Leestekst -
ChristenUnie
'De échte fitna is of het ons lukt te functioneren als een
nationale gemeenschap'
dinsdag 01 april 2008 17:06 "De film valt mee, las ik in veel
reacties. Dat snappen wij niet. Het is een aaneenschakeling van
gruwelijke beelden. Het blijft schokkend en afschuwwekkend te zien wat
er gebeurt als mensen religie misbruiken, ter legitimatie van haat en
geweld," zegt Arie Slob over de film van Wilders, in het gelijknamige
debat dat vandaag plaatsvindt.
Arie Slob: "Tijdens de voorbereiding van dit debat werd ik getroffen
door twee interviews. Afgelopen zaterdag: een gesprek met de Iraniër
Daniel Shayesteh in het Nederlands Dagblad. Ooit was hij fanatiek
aanhanger van ayatollah Khomeiny, lid van de Hezbollah. Op een bepaald
moment echter viel hij in ongenade. De Revolutionaire Garde zette hem
in de dodencel. Hij ontsnapte en ontvluchtte Iran. Als overtuigd,
belijdend moslim werd hij door een islamitisch bewind met de dood
bedreigd.
In Turkije werd Shayesteh christen; nu woont hij in de Verenigde
Staten en Australië. ,,Ik wil mensen wakker schudden", zegt hij in het
interview. ,,Nee, er is geen geheim complot waarbij een handvol
moslimgeestelijken aan de touwtjes trekt. Het geheim is de geest van
de islam, die vol zit met verborgen waarden." Shayesteh wijst op een
land als Saudi-Arabië dat miljoenen dollars spendeert aan moskeeën in
West-Europa, maar waar grote onverdraagzaamheid heerst tegenover
andersdenkenden. Christenen mogen niet eens hun Bijbel meenemen als ze
naar dat land reizen.
Een ander interview: in het dagblad Trouw van gisteren. De Marokkaanse
grootvader en kleinzoon Hashmi uit Amsterdam-Slotervaart kijken samen
naar de film Fitna. Kleinzoon Hicham ziet de film als een grap.
Grootvader Habib is het daar niet mee eens. Bij het zien van de
gruwelijke beelden krijgt hij zelfs tranen in de ogen. 'Die
ontvoerders en terroristen zijn geen moslims. Dát zijn pas varkens!',
zegt hij.
Ik moest aan deze twee interviews denken bij de voorbereiding van dit
debat. Een uniek debat in de geschiedenis van onze parlementaire
democratie. We debatteren over de regeringsverklaring die volgde op
een internetfilmpje dat door één van onze Kamerleden is gemaakt.
In de periode voor de publicatie van Fitna heeft u mijn fractie niet
veel over dit filmproject gehoord. Het leek ons niet zinvol te
oordelen over iets dat alleen nog maar in suggestie en speculatie
bestond. Wel heb ik erop gewezen dat het recht op vrije meningsuiting
ook de plicht met zich meebrengt, daar verantwoord mee om te gaan.

De opdrachten -
**A)** Vertaal de zin "Kleinzoon Hicham ziet de film als een grap." uit de leestekst in het Engels.
**B)** Vat de leestekst samen in twee zinnen.
**C)** Typ het deel van de leestekst over vanaf "Ik moest aan" tot en met "Kamerleden is gemaakt.".

Overzicht -
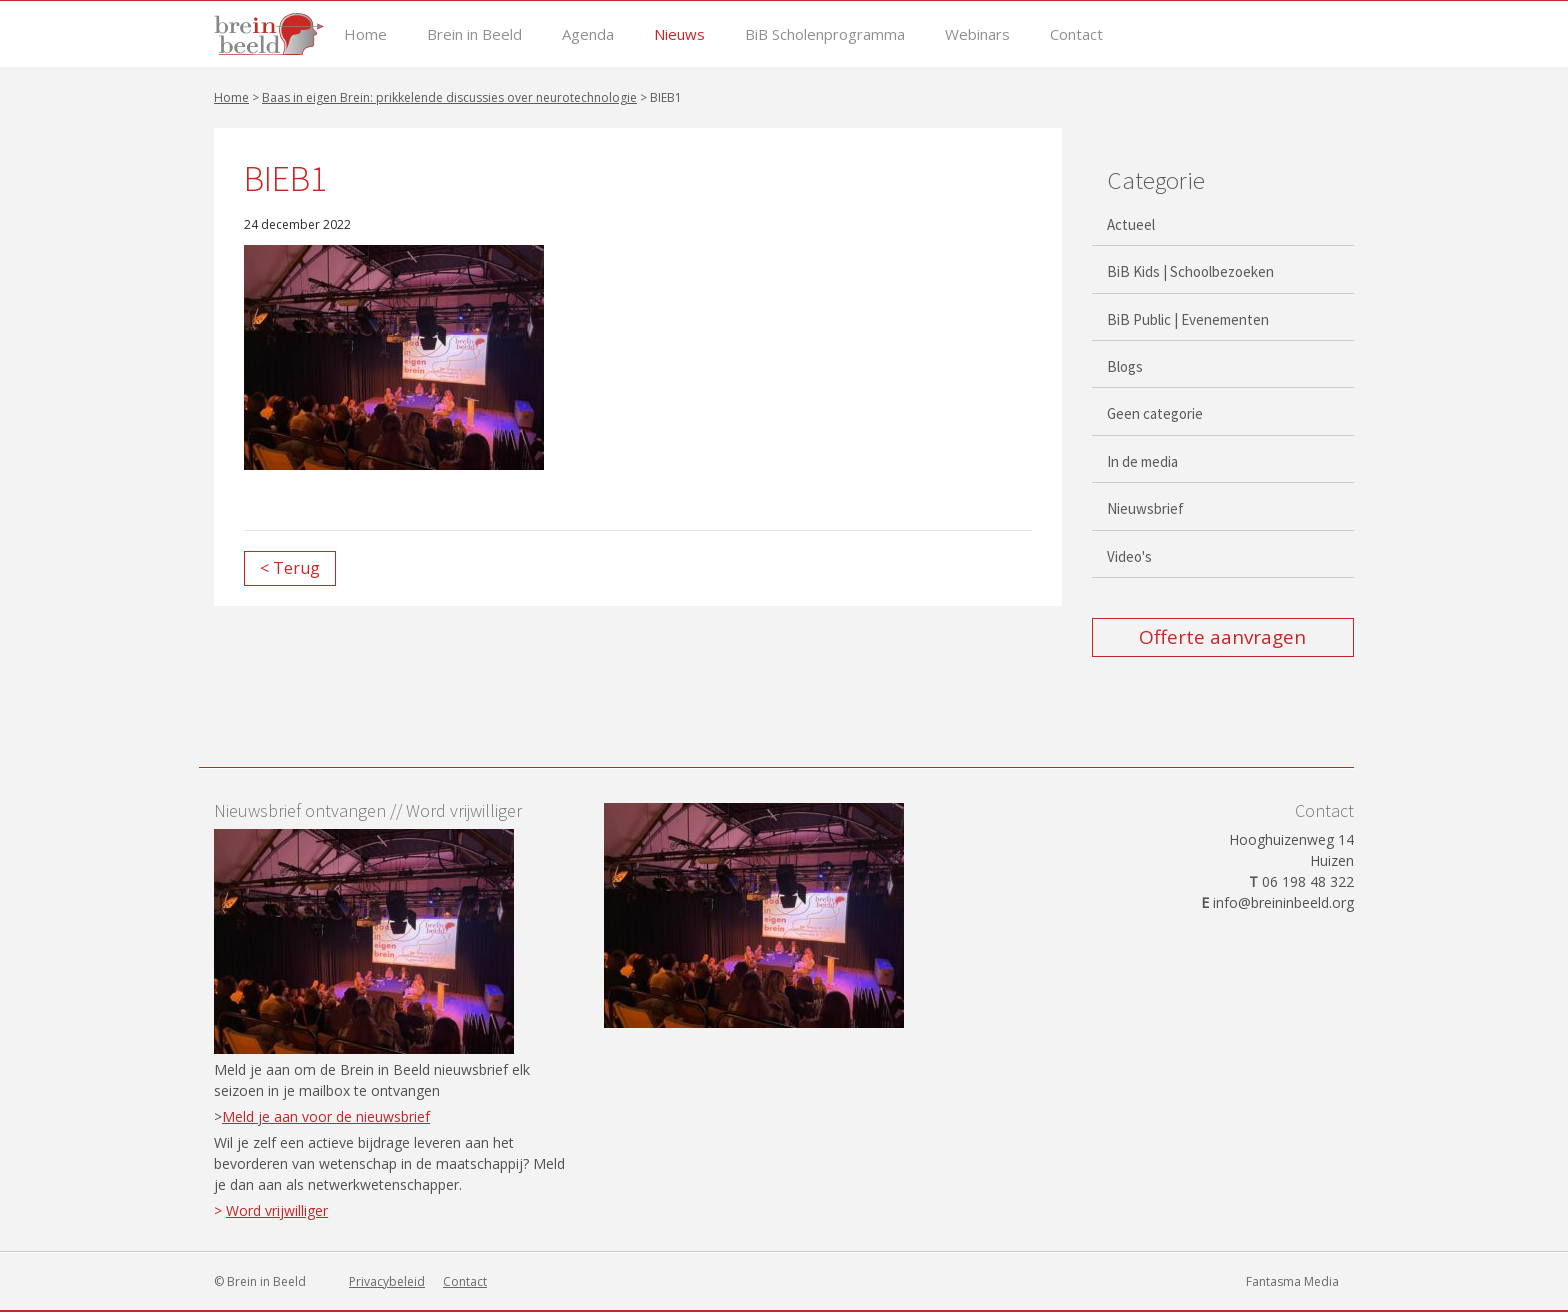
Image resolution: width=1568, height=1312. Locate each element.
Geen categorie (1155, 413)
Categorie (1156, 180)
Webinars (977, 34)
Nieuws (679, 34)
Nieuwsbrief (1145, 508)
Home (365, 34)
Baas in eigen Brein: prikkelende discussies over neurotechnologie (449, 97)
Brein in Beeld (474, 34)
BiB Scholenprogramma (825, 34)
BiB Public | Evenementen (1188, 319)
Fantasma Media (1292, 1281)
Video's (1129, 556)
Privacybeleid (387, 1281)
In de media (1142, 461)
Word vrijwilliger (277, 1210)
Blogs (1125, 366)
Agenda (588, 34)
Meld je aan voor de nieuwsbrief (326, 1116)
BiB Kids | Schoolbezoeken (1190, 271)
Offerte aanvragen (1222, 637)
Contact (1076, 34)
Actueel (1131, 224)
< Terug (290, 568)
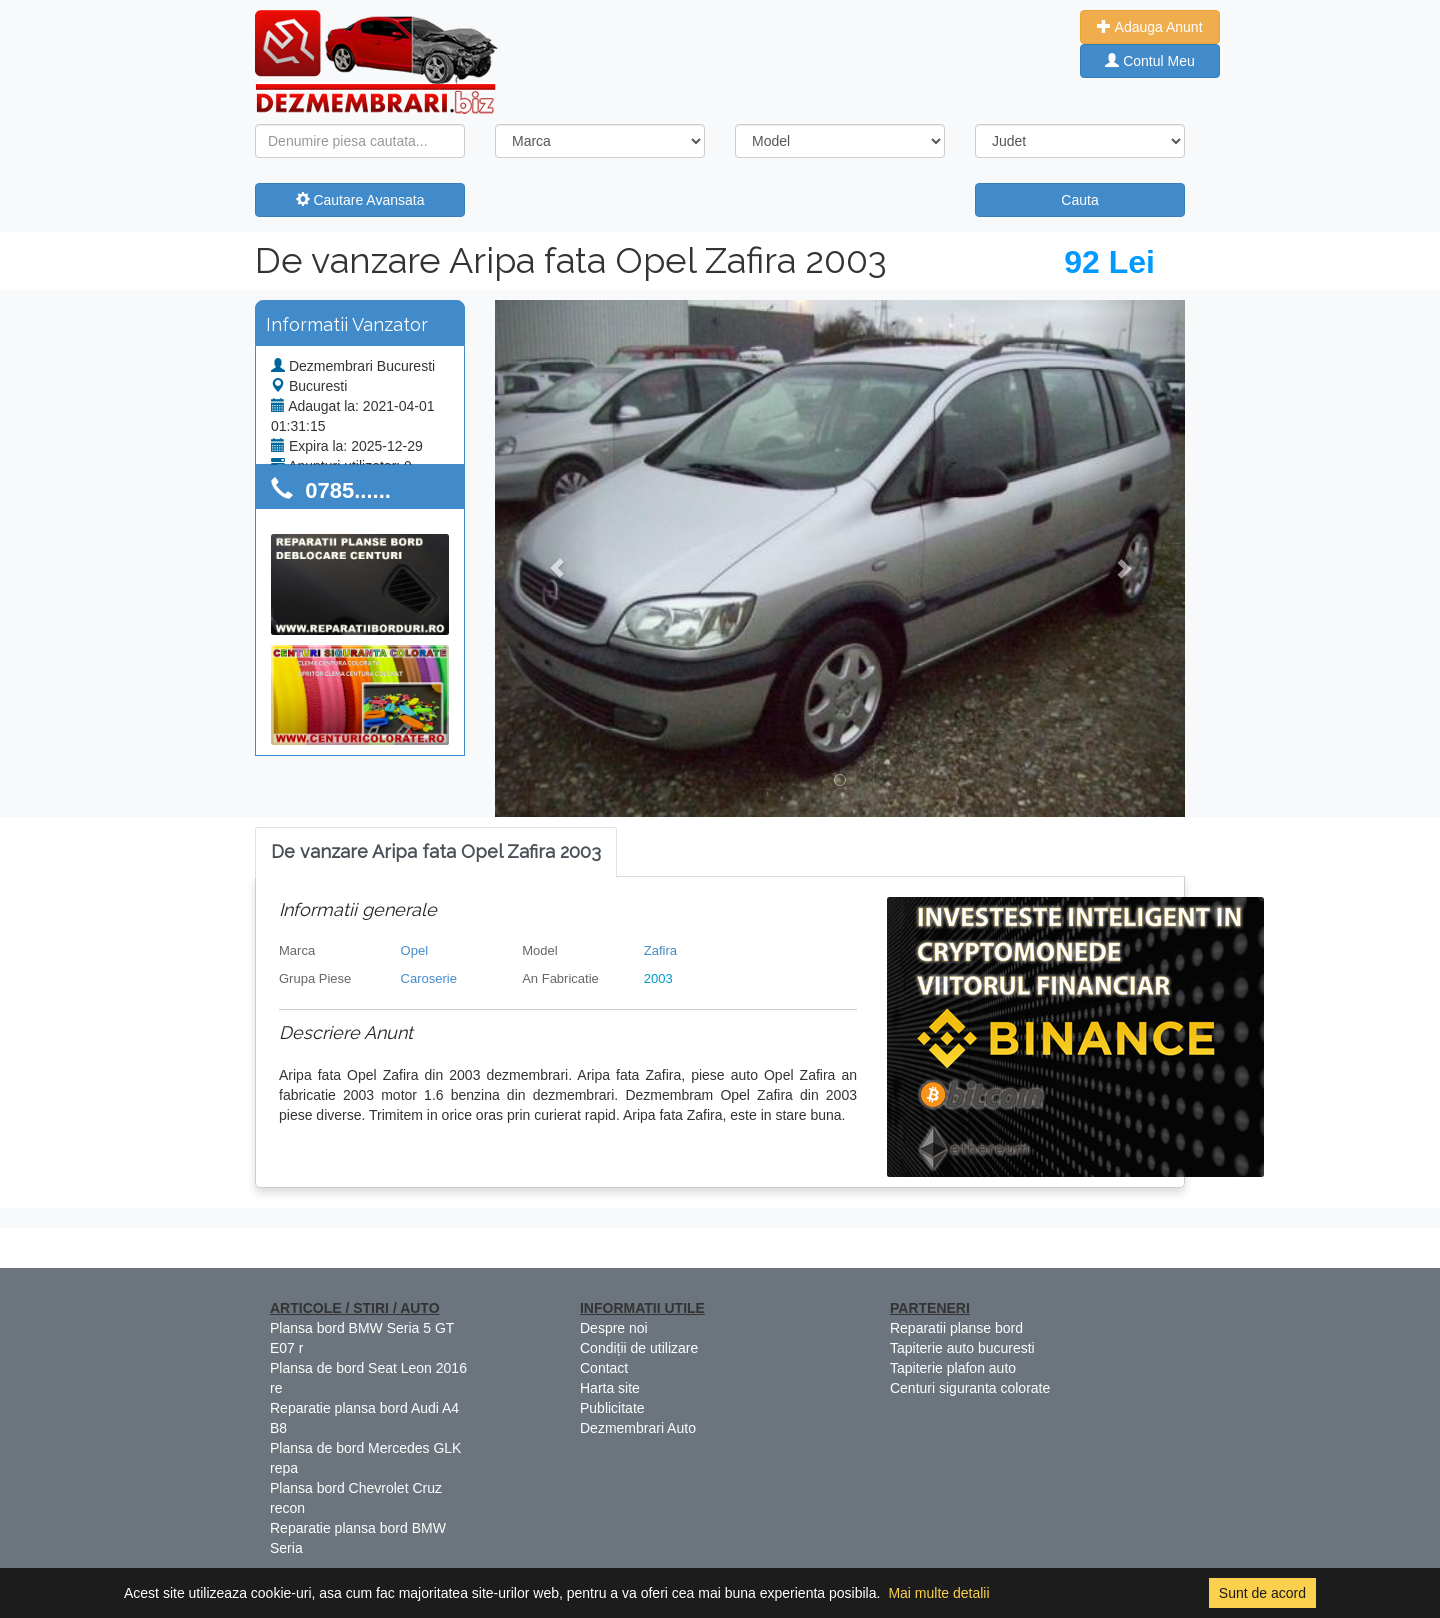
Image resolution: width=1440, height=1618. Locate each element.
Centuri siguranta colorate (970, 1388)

...

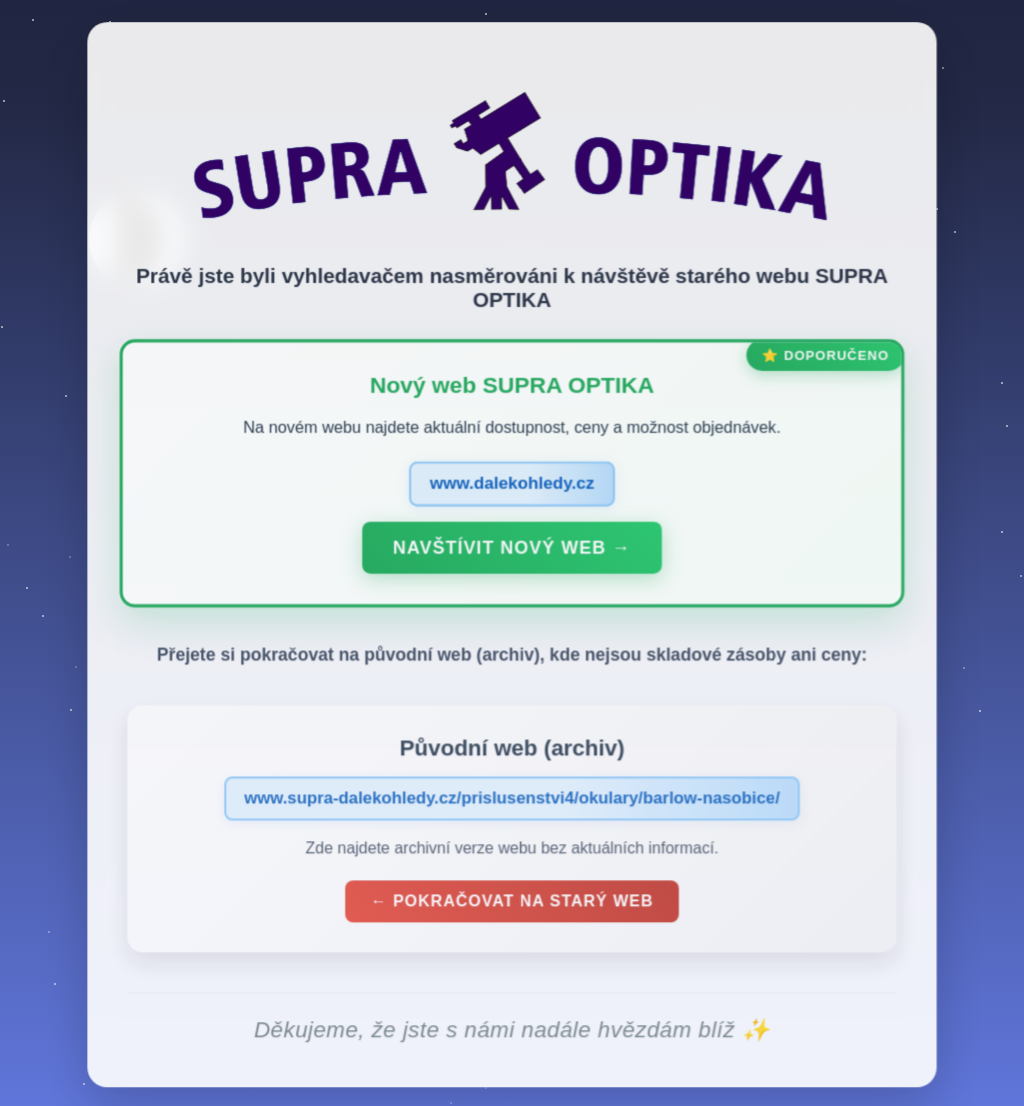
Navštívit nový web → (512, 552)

Antwoorden per opdracht -
**A)** Grandson Hicham sees the film as a joke.

**B)** Arie Slob noemt de film van Wilders in het debat erover een aaneenschakeling van gruwelijke beelden die laat zien wat er gebeurt als mensen religie misbruiken om haat en geweld te legitimeren. Bij de voorbereiding werd hij getroffen door twee interviews: een met de Iraniër Daniel Shayesteh, ooit aanhanger van ayatollah Khomeiny en later christen, en een met een Marokkaanse grootvader en kleinzoon uit Amsterdam-Slotervaart die samen naar Fitna keken.

**C)**
Ik moest aan deze twee interviews denken bij de voorbereiding van dit
debat. Een uniek debat in de geschiedenis van onze parlementaire
democratie. We debatteren over de regeringsverklaring die volgde op
een internetfilmpje dat door één van onze Kamerleden is gemaakt.